Today, many traffic signals are still analog systems, which are only capable of sensing voltages and other raw outputs. These outputs create a massive amount of low value data, which is nearly unusable by traditional Big Data architectures. There is simply too much raw data, and too little significant information contained within, to make any sense of it all. But Machine Learning is ideal for finding patterns hidden within oceans of “noisy” data.

For example, Swim ESP™ has been deployed by the City of Palo Alto to monitor their traffic networks, where we have already made upwards of 240 Trillion inferences based on 1 Trillion data points (voltage readings and other sensor data). These 240 Trillion inferences are then aggregated to form predictions for light signal cycling and other traffic events. A single deployed instance of Swim ESP is currently generating 160K new inferences per second, predicting traffic signal changes with extremely high accuracy.

Machine Learning empowers cities to learn on all the high volume, low value sensor data created by existing traffic systems. By observing the “random” signal cycling of (unscheduled) traffic signals, Machine Learning algorithms can detect patterns within the voltage data use those patterns to predict when traffic signals will cycle. Because Machine Learning is able to form predictions from the raw analog voltage data, this means that municipalities can upgrade existing analog traffic signals for modern Smart City efforts instead of replacing them, a significant cost savings.

Edge Computing

Edge Computing is the processing of data at the “edge” of a network, which can be either embedded on or deployed near field devices. Edge computing is a distributed computing model that leverages the various edge devices on a network, in order to more efficiently compute sensor data as it is created.

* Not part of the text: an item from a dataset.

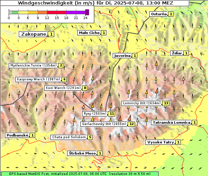
Task: Click the Vysoké Tatry label
Action: tap(160, 142)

As Moore’s Law continues to provide cheaper (and smaller) computing power, individual devices are becoming their own datacenter. Edge computing provides the networking framework to leverage these “data centers on the edge,” allowing developers to compose applications logically, and compute time-sensitive data on the edge, while pushing refined data to the cloud for further processing.

Edge Computing technologies enable traffic operators to run Machine Learning instances and perform edge analytics locally, where analog traffic data is created. This eliminates the need to send raw traffic signal data over a network for central processing, which had been a major bottleneck for utilizing traffic signal data previously. Furthermore, Edge Computing allows municipalities to create “edge networks” between connected traffic devices. These edge networks link traffic devices, forming a distributed computing architecture across a region, and can provide a backbone for vehicle-to-infrastructure (V2I) and other connected infrastructure applications.

This is a part 1 of a two part series. Read more about the future of Smart Cities in part 2.

Learn More

Learn how SWIM brings together the benefits of Machine Learning, Edge Computing, and real-time analytics to power the next generation of intelligent transportation and Smart Cities applications.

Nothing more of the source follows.